(Updated at 4:55 p.m. on 10/13/2021) Fairfax County has partnered with the Tysons-based nonprofit Second Story to support COVID-19 vaccinations in the Culmore area of Falls Church tomorrow (Thursday).
Announced on Monday (Oct. 11), the vaccine distribution site is part of a fall festival that Second Story has organized with the county health department and Neighborhood and Community Services.
The vaccinations will be administered by the nonprofit Neighborhood Health, which will also return in three weeks to deliver second doses to those who need them.
The fall festival will take place at Second Story’s Culmore Family Resource Center (3304B Culmore Court) from 2-6 p.m. There will be food, music, crafts, and other community resources at the event in addition to the vaccination clinic.
“Part of the reason that this community is not entirely vaccinated is because they have trouble accessing a vaccination site,” Second Story spokesperson Abigail Brougher said. “…We wanted to make sure that the vaccine is accessible for them, so when they come to this event, there will be people right there able to give them the vaccine.”

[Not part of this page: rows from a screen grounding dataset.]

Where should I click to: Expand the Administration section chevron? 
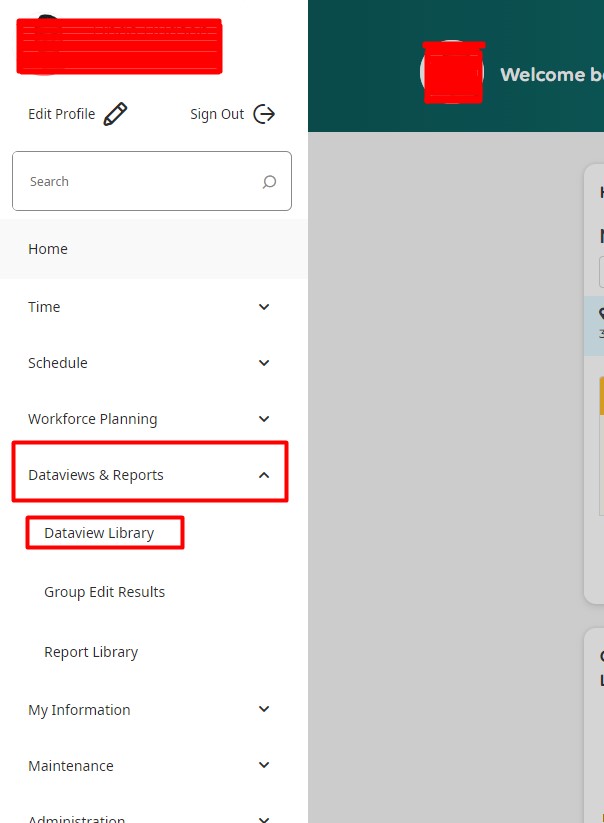(x=264, y=818)
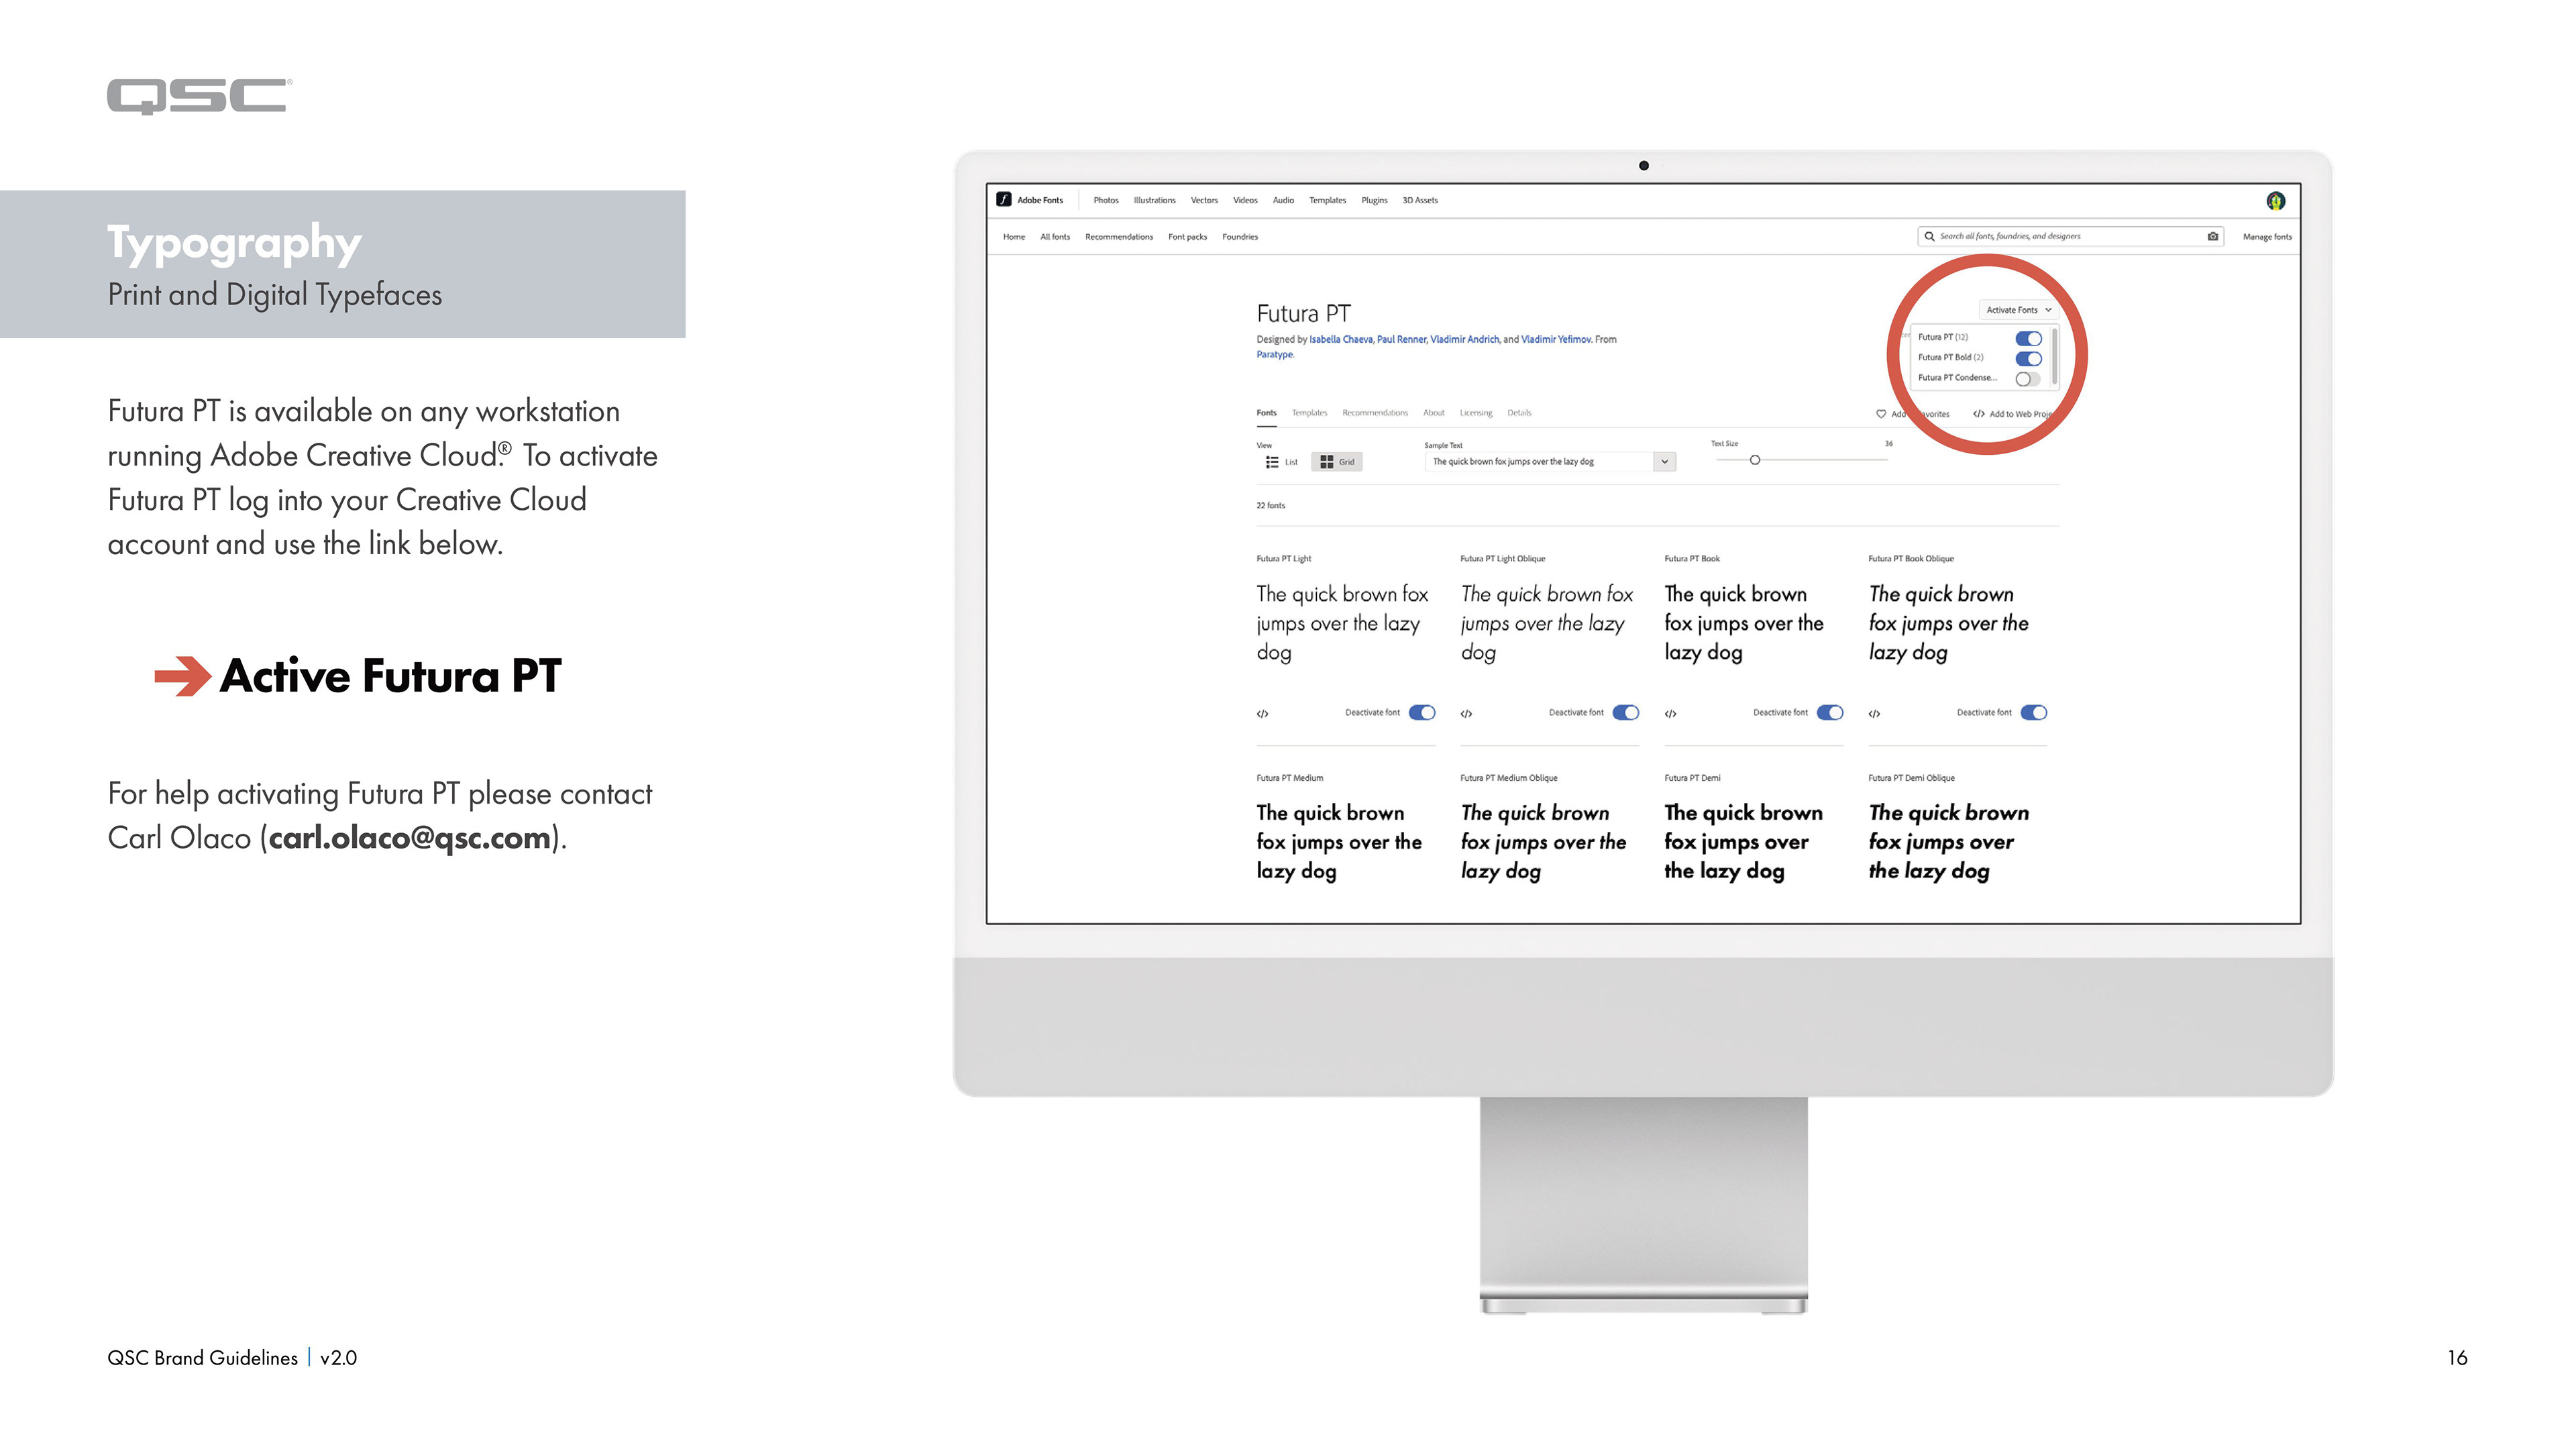Click the Adobe Fonts logo icon
2576x1449 pixels.
[1004, 200]
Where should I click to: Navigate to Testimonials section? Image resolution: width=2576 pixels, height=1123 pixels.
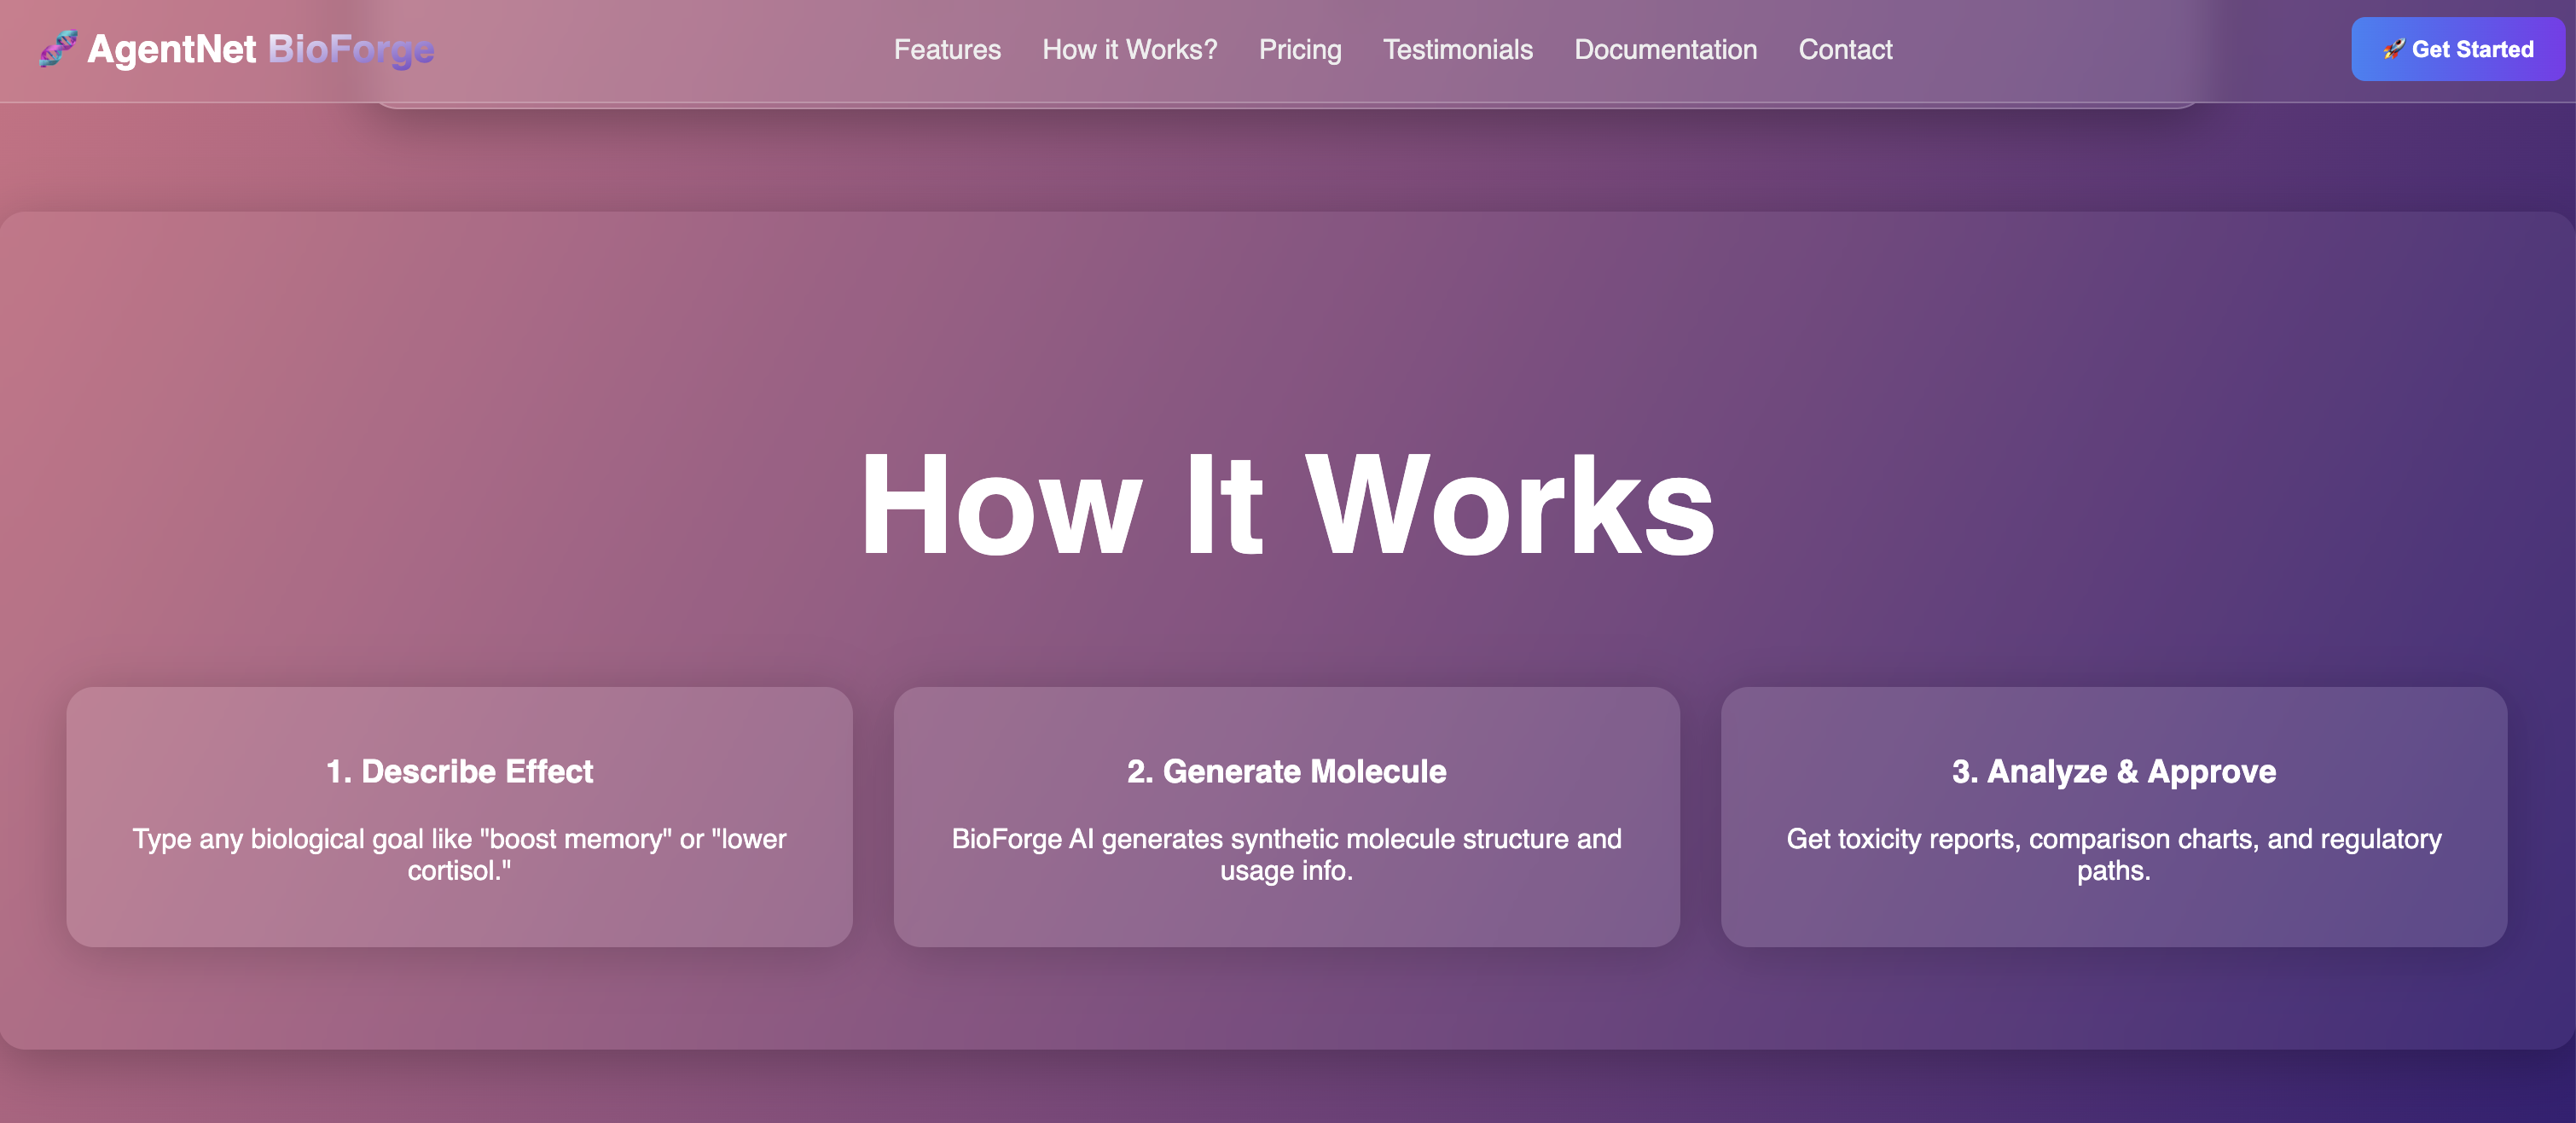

This is the second time that Second Story has gotten involved in the county’s COVID-19 vaccination campaign after it hosted a similar site at a Hispanic Heritage Month Festival in Springfield earlier this month.
That event also offered the flu shot and other inoculations, according to Brougher.
(Correction: This article previously stated that 25 individuals were vaccinated at the Springfield festival. Second Story did vaccinate 25 people in one day about two weeks ago, but it was a separate community outreach effort. The nonprofit doesn’t have numbers for how many people got the COVID-19 vaccine at the Hispanic Heritage Festival.)
Dedicated to providing basic needs assistance, counseling, and other services to teenagers, young adults, and families, Second Story works directly with some of the community members who have been most affected by the pandemic from health and economic standpoints.
Some clients have contracted COVID-19, leading them to get sick or miss work, which can be devastating for young people just trying to make ends meet. In addition, many are ineligible for unemployment benefits and other supports, Brougher says.
As a result, Second Story has been offering rental assistance and meals throughout the pandemic. It’s still providing food to approximately 1,050 families every month through distribution sites, drop-offs, and programs, such as the after-school services that have started to meet in person again.
“We’ve been doing a lot of meetings virtually — family counseling, individual counseling, catching up with youth — and trying to just continue to provide some of those basic needs as we always have…food and clothes in addition to the bigger supports we provide,” Brougher said.
Even so, the nonprofit has encountered some vaccine hesitancy within the communities it serves.
There are a variety of factors behind that hesitancy, from wariness of the side effects and misinformation to the challenges of getting to a vaccination site without a car or the flexibility to take time off work, according to Soraya Borja, Second Story’s vice president of community-based services.
Taking place shortly before its annual Beacon of Hope fundraiser, which has been moved online for a second year, tomorrow’s fall festival is part of Second Story’s effort to reduce barriers to vaccination for its clients.
Its staff has distributed 200 flyers advertising the event throughout the community.
“This outreach has been really important to us, getting out into the community, getting face-to-face,” Brougher said. “We’re definitely a trusted face in the community, so if we’re able to instill some of that trust in the community that the vaccine is something they can feel comfortable with, we are eager to be able to do that.”